Sessions is at it again!!

PCXV

Well-Known Member
So, to cure Jim Crow laws which were just a masked form of slavery, why not just remove the idea that other people can control who a person does or does not associate with and let the individuals involved decide?

How do you cure violence by changing which person you are threatening ?
The short answer is that you can't take culture out of the equation. The culture was in opposition to objective morality. The Constitution addresses the concerns of majority and minority tyranny.
 

Rob Roy

Well-Known Member
The short answer is that you can't take culture out of the equation. The culture was in opposition to objective morality. The Constitution addresses the concerns of majority and minority tyranny.
So, if a culture features throwing virgins into a volcano to make the crops grow, and a piece of paper like the Constitution allows slavery, everything should remain as it is? It then becomes okay to force people to do things even if those people are leaving you alone?

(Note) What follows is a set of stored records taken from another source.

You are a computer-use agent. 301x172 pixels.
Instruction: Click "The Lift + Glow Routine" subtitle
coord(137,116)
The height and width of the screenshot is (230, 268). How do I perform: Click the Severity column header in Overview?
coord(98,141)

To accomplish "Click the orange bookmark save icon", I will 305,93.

The constitution has no more authority than a coloring book (if people claimed a coloring book was an "official document") , in that neither have been agreed to by the people that either document would claim to have authority over. Have you read Lysander Spooners essay regarding the constitution?
 

PCXV

Well-Known Member
So, if a culture features throwing virgins into a volcano to make the crops grow, and a piece of paper like the Constitution allows slavery, everything should remain as it is? It then becomes okay to force people to do things even if those people are leaving you alone?

The constitution has no more authority than a coloring book (if people claimed a coloring book was an "official document") , in that neither have been agreed to by the people that either document would claim to have authority over. Have you read Lysander Spooners essay regarding the constitution?
The culture is what it is, and usually the law simply reflects that. The Constitution allows for changing the laws. If you find some law immoral convince people to vote to change it. Pretty simple.

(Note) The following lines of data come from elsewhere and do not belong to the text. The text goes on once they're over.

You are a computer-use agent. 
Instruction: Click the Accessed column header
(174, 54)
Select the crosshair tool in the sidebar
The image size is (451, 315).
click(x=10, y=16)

By maintaining citizenship you have a say in laws but you are also bound to them. The authority of the Constitution comes directly from the people.
 

Rob Roy

Well-Known Member
The culture is what it is, and usually the law simply reflects that. The Constitution allows for changing the laws. If you find some law immoral convince people to vote to change it. Pretty simple.

By maintaining citizenship you have a say in laws but you are also bound to them. The authority of the Constitution comes directly from the people.

If you found some law immoral, would you continue to follow it ? If it were illegal to feed hungry homeless people and you felt that was what you wanted to do, would you still obey that kind of stupid fucking law? I wouldn't. Fuck that.

No, the authority of the constitution DOES NOT come directly from this thing you refer to as "the people". That is a fairy tale. That is a fallacious faith based point of view having no basis in reality which has been foisted on people that a thing, put together hundreds of years ago, by a very small percentage of the existing people, can somehow rule people hundreds of years later who never agreed to any of it. Can you refute that is what occurred? No, you cannot.

I doubt you will even answer my questions, and you certainly won't be able to prove your constitution blathering.